More than 100,000 patients were seen by community pharmacy in just one month, according to NHS figures, which the Government has said is helping ease pressure on GPs.

The data revealed that in June, 118,123 people with minor illnesses such as a sore throat or constipation, or those in need of medicine urgently, received a same-day consultation with their local pharmacist after calling NHS 111 or their GP practice.

This is an increase of 83% on the number in the same month last year (64,512), with the Government pointing to the data evidence for the ‘vital role’ community pharmacies play.

Minister for health Will Quince said: ‘Community pharmacy is an important part of Our Plan for Patients this winter and next, helping to ease pressures on GPs and free up time for appointments.

‘New services include taking referrals directly from NHS 111 online alongside a pilot to register or change your GP practice online, making access simpler and more convenient for patients.’
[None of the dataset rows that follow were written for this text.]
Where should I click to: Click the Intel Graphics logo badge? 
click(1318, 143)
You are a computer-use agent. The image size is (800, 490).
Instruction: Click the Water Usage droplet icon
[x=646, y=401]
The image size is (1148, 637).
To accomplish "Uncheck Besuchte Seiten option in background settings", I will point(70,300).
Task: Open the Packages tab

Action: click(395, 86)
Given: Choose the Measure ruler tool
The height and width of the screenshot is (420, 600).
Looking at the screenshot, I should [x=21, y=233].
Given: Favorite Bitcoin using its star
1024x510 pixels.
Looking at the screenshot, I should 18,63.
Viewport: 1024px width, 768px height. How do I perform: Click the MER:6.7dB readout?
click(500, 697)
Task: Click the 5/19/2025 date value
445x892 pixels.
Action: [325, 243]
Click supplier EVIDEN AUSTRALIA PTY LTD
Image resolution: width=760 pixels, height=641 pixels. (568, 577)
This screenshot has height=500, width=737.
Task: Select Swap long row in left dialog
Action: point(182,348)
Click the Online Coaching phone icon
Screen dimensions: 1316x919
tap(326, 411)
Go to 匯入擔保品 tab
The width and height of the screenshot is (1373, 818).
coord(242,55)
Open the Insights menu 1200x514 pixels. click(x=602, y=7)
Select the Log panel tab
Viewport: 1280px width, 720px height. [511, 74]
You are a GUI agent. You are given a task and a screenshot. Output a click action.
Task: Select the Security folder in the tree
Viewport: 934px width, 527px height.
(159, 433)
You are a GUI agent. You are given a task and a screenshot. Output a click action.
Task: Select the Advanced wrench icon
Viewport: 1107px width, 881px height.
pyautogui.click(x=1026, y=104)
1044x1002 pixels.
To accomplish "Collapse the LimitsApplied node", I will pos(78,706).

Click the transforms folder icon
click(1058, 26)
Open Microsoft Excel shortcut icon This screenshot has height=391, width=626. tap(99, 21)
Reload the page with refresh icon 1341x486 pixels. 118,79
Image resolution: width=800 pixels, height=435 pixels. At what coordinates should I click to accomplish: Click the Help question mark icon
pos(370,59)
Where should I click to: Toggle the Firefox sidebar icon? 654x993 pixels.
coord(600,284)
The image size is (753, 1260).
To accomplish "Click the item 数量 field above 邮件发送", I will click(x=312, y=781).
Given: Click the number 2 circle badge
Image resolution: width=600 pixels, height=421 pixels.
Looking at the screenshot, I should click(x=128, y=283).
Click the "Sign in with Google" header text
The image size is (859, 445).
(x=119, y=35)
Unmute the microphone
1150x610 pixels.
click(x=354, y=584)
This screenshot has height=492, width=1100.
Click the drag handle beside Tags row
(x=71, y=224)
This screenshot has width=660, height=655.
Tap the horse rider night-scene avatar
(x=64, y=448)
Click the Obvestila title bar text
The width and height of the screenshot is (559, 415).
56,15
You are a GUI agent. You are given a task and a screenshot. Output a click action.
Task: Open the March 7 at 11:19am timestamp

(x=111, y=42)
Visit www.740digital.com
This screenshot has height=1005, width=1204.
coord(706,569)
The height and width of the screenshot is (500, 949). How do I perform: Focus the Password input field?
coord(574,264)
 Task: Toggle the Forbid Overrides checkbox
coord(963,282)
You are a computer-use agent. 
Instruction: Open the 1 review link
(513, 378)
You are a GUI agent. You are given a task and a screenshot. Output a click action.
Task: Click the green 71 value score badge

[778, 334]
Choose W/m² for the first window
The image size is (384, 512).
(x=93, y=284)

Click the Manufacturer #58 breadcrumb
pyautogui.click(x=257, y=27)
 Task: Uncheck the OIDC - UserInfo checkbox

When announcing her ‘Plan for Patients’ on 22 September, health secretary Thérèse Coffey revealed ambitions to expand the range of services available from community pharmacies, and for pharmacies to be able to manage and supply more medicines without a prescription from a GP.

NHS England board papers from yesterday also revealed that the body is looking at widening CPCS to other providers, introducing new pilots to support with early cancer diagnosis, and building on the New Medications Service and contraception pilots outlined in the Government’s Plan for Patients.

In addition, from this week, NHS 111 online can directly refer people to community pharmacy for a same day consultation, rather than patients needing to call the phone line.

Community pharmacies are also offering blood pressure checks to people over 40 who have previously not been diagnosed with hypertension.

More than 7,882 community pharmacies have signed up to provide a blood pressure check service and over 346,290 checks have been carried out by community pharmacies since the service began in October 2021, according to the board papers.

NHS England was also ‘exploring the feasibility’ of running a high-profile communications campaign on the ‘key changes’ introduced in primary care during the primary care, including those within community pharmacy, the document stated.

Commenting on the data, Amanda Pritchard, NHS chief executive, said: ‘It is likely that we will face a busy and challenging winter and while we have already announced plans to boost capacity across our services, I am delighted that hardworking pharmacy teams are playing an even greater role.’